■ WORK ORDER:
When the string "agent" is part of a line in the data below, report the whole line.

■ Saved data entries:
==================================================

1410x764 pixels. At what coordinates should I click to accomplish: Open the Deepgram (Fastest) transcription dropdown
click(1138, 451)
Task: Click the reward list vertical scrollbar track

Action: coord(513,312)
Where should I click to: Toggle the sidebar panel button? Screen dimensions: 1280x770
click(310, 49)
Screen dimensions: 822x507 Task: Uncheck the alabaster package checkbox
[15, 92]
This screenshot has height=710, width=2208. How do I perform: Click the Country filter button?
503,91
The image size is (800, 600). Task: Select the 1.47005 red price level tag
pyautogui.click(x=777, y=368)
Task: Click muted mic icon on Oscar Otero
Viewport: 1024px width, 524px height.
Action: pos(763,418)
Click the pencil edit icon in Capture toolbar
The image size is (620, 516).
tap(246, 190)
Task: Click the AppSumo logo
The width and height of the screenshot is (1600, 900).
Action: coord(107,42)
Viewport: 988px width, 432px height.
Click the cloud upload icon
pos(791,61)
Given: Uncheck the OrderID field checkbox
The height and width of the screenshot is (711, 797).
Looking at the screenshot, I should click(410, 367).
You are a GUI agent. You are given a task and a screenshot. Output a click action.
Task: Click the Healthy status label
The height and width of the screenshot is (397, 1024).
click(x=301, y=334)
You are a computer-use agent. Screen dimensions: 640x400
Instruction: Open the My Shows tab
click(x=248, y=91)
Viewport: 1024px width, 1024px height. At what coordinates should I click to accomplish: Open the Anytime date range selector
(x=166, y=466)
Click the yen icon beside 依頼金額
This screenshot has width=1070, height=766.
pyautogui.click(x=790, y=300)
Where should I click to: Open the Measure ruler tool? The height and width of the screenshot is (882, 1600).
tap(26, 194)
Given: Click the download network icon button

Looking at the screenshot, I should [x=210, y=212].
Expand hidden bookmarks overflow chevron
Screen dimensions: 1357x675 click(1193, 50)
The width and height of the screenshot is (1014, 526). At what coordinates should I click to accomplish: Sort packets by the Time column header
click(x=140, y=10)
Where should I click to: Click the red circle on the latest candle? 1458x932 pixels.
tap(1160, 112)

==================================================

■ ANSWER TO THE EXERCISE:
You are a GUI agent. You are given a task and a screenshot. Output a click action.
You are a computer-use agent. Screen dimensions: 640x400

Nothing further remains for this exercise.